╭──

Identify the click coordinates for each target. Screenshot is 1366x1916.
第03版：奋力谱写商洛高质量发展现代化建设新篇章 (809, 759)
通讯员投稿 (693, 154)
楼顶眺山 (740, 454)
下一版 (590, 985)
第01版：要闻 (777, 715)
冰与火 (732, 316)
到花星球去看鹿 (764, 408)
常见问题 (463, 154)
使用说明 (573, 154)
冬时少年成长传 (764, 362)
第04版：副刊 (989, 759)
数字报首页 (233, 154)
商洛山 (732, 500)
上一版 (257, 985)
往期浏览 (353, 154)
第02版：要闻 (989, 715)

╰──

Work order:
Print out, without change, each line from the line holding "冰与火 (732, 316)" to the final line of the material.

Exercise response:
冰与火 (732, 316)
到花星球去看鹿 (764, 408)
常见问题 (463, 154)
使用说明 (573, 154)
冬时少年成长传 (764, 362)
第04版：副刊 (989, 759)
数字报首页 (233, 154)
商洛山 (732, 500)
上一版 (257, 985)
往期浏览 (353, 154)
第02版：要闻 (989, 715)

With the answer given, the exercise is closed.